Global IT Services – Irrelevance of Capability or Celebration of Mediocrity? | Sherpas in Blue Shirts

Recent discussions with buyers of technology solutions and services make it clear the demarcation lines between global multinational company (MNC) service providers and offshore-centric players are increasingly blurring. Yet, they continue to have lingering questions, concerns, and perceptions about both categories of providers:

The global MNC service providers

  • Is their service delivery model sub-optimized, at least for commoditized work?
  • Would they have rationalized their price of services and delivery model if the offshore players had not disrupted the market?
  • Did/do they deploy “high-skill and high-cost” experts who were/are not always required?

The offshore players

  • They are focused on “cheap labor” that is trained on buyer’s money and are unable to deliver high value services
  • They promise unrealistic deal constructs and face challenges in meeting them
  • Buyers have few, if any, alternatives, even if they are dissatisfied with service delivery and normally continue with offshore players as the MNCs cannot match the low price points

With these issues in their minds, buyers themselves have created a cost versus capabilities and high-value versus low- value conundrum, rather than thinking about their end objectives. Moreover, they are surprisingly unaware of the critical role they played in this race to the bottom for pricing in global services. They fail to understand that any provider will be willing and able to serve them regardless of the delivery location, if they are willing to pay a suitable price. Indeed, in response to buyer desires for cost containment, global MNCs are expanding to low-cost locations to reduce their cost of services – not necessarily for capabilities. And offshore providers are expanding to near-client/high-cost centers, often for project-specific or political reasons – again, not necessarily for capabilities.

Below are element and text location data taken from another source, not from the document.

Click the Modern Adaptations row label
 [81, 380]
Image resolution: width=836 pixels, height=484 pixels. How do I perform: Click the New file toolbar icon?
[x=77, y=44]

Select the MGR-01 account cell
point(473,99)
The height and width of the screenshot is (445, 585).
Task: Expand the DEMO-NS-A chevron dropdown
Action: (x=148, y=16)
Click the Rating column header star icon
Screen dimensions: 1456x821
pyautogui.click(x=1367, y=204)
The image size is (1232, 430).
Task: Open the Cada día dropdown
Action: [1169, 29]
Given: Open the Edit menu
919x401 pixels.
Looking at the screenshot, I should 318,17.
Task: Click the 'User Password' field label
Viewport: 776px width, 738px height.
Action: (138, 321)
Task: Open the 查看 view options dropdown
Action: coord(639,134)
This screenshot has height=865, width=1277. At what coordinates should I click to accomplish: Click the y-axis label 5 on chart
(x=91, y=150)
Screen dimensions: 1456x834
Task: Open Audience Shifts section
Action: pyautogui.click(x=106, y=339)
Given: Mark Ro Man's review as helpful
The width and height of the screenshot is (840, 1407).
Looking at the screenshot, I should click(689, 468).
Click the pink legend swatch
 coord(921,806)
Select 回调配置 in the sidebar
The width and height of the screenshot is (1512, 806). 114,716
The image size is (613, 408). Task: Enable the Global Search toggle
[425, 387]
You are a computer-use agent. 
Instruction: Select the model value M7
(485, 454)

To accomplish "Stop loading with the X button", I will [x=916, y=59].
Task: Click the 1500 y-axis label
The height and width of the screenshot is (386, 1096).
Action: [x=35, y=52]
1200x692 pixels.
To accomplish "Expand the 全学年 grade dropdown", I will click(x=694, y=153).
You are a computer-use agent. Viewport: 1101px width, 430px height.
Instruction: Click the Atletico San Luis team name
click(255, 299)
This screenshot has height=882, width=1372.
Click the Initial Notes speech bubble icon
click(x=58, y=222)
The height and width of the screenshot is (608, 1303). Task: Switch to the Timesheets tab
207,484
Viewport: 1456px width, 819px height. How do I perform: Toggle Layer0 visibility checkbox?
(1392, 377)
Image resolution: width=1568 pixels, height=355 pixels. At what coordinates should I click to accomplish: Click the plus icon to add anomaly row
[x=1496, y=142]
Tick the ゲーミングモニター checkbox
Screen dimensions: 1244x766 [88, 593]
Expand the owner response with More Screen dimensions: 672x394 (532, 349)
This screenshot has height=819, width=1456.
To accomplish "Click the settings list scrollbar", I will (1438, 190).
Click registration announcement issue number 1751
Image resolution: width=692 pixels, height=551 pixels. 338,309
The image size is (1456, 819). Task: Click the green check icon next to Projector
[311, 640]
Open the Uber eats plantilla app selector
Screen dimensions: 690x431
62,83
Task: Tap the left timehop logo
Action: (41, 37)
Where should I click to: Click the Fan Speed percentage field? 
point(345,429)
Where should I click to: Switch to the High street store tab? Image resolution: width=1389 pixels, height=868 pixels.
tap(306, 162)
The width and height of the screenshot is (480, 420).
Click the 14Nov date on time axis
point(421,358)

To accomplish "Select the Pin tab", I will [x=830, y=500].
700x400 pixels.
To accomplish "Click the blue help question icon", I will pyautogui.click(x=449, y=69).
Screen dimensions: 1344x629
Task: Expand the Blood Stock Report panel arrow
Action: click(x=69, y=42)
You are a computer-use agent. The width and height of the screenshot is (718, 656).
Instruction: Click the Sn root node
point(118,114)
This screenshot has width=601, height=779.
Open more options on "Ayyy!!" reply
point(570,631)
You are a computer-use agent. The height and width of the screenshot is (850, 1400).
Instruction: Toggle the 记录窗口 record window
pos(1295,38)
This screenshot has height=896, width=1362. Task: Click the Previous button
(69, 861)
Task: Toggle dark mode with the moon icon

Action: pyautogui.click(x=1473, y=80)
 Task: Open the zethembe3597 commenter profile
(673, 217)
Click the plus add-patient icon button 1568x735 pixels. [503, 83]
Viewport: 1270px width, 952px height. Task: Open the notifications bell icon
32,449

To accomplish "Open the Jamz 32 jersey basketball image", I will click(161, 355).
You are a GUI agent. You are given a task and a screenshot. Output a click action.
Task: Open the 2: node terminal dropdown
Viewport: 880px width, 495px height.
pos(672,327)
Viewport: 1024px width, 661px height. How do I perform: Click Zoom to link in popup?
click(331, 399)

Most of these providers are also reducing the average age of resources performing service delivery, indicating rationalization of experienced staff for further cost management. Although some type of work does require client proximity and typically higher cost resources, providers today are trying to optimize this as much as possible.

All this raises the question, “Do IT buyers care anymore about strong capabilities, or are they fine with a mediocre solution as long as it comes with a significantly low price tag?”

The fundamental discussion in this debate should be around inherent misplaced assumptions that a solution that provides higher value must carry a higher price tag and capable resources can rarely be in global delivery locations. Nevertheless, the realities are that buyers are accepting the offshore delivery model, irrespective of the type of service provider leveraging it, and service providers are investing in skilled talent and increasing the portfolio of services they deliver through offshore locations. At the same time, it is undeniable that the biggest “value” provided by a global delivery network is cost savings. Had it not been for the cost differential, service providers would have had little incentive to create global delivery networks.

Everest Group finds buyers’ response to this situation very interesting. Today, they are compartmentalizing their services landscape into “best-in-class” and “good enough.” They are willing to work with different types of service providers and delivery models as long as their objectives are met. For best-in-class, they value a service provider that can partner with them, and present and deliver on a future state blueprint. Despite the above faulty perceptions, this provider can be either a global MNC or an offshore-centric provider. For good enough, the type of provider is also irrelevant, as long as the price point is appreciably low.

Of course, buyers will not leverage a service provider that lacks capability. However, the definition of capability varies based on the type of work being outsourced. For services perceived as “high value,” they require a provider that truly understands their business, has the ability to work in tandem with them to achieve greater competitive advantage, and charges a price commensurate with their comfort zone. For “good-enough” solutions, the cost savings offered is indeed the “capability” of the provider.